La autenticidad no puede ser otra cosa que obrar conforme al propio ser. Si el hombre fuese su propio creador, no cabe duda de que a él correspondería proyectar su ser y el curso de su existencia. Pero el hombre no es su propio hacedor; viene a la existencia con un ser ya dado, con una naturaleza determinada, que, en virtud de su propia estructura y finalidad, ha de desarrollarse conforme a las posibilidades y al orden que le son propios. Fácil es comprender así que la autenticidad está en la ley natural, que es universal e inmutable; ella es el supuesto de la autenticidad. Siguiéndola el hombre obra y se desarrolla conforme al propio ser y a la dignidad de persona que le son propios, en cuanto que es una criatura racional.
Con ello quiere decirse, entre otras cosas, que los hombres se presentan en su mutua relación como personas humanas, con toda la dignidad propia de ellas, y, por lo tanto, que hay una serie de exigencias de justicia que presiden su relación y su vida social.
Hay, en efecto, que partir del hecho fundamental de que el hombre es persona y por ello es un ser dotado de dignidad. Con esta expresión se quiere manifestar que el hombre se presenta ante sí mismo y ante los demás, no como una cosa o como un objeto, sino como portador de valores y respetabilidad, como portador de derechos y deberes inherentes a su condición de persona.
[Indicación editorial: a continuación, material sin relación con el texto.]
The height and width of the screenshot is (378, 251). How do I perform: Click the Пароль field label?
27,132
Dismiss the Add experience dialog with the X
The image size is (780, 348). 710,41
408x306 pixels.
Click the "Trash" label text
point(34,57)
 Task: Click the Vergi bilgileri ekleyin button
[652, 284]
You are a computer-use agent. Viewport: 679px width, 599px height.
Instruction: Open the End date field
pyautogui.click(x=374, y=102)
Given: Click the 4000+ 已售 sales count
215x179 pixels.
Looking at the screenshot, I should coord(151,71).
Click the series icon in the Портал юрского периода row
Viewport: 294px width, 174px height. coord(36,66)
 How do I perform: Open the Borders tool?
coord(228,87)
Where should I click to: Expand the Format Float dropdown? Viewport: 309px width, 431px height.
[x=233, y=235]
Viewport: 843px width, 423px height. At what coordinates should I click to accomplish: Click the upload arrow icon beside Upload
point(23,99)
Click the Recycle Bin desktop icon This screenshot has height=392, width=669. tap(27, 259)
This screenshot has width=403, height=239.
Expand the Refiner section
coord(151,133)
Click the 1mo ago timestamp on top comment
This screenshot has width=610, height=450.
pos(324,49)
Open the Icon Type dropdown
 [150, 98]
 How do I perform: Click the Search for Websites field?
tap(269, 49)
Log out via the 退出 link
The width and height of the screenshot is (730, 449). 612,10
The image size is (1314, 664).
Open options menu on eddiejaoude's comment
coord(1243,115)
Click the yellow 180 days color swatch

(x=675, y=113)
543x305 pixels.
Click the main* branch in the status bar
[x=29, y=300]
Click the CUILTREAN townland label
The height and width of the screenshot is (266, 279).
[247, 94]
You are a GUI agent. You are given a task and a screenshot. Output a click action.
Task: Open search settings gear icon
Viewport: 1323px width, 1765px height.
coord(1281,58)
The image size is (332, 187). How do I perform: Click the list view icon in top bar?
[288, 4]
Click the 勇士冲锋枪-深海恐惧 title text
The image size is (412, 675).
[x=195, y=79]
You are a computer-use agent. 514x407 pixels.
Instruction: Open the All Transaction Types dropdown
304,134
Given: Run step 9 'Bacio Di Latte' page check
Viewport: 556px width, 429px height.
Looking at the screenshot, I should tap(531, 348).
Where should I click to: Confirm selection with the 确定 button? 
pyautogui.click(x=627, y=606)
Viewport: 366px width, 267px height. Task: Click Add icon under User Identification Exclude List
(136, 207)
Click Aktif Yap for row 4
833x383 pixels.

Lo que llamamos ley natural no es una especie de imposición extraña que limite las casi infinitas posibilidades de la humana libertad. Por el contrario, es expresión de la dignidad y del valor de la persona humana, que se manifiesta tal cual a través de ella. Hablar de ley natural es hablar de exigencias de la dignidad de la persona y de su adecuado desenvolvimiento.